Please sift the material below and copy out each line that contains the word "Select", treating uppercase and lowercase letters as distinct.

### Input:
※

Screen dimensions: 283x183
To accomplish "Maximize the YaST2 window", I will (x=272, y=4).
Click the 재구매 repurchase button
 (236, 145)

※

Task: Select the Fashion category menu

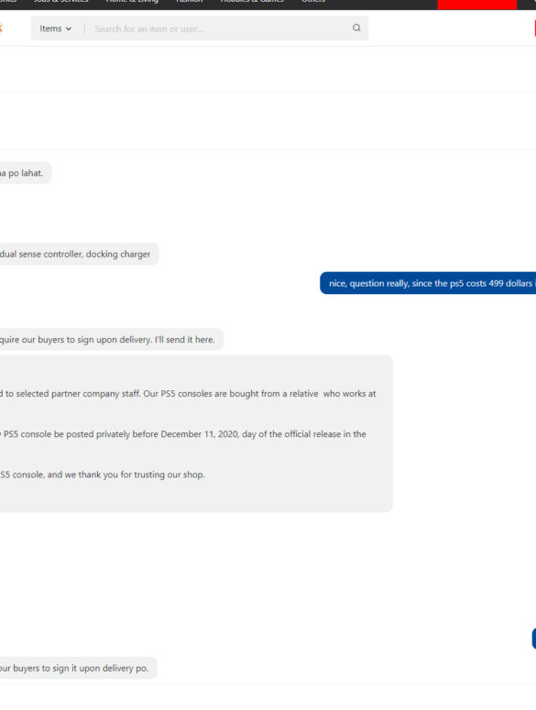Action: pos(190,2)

※

### Reply:
Task: Select the Fashion category menu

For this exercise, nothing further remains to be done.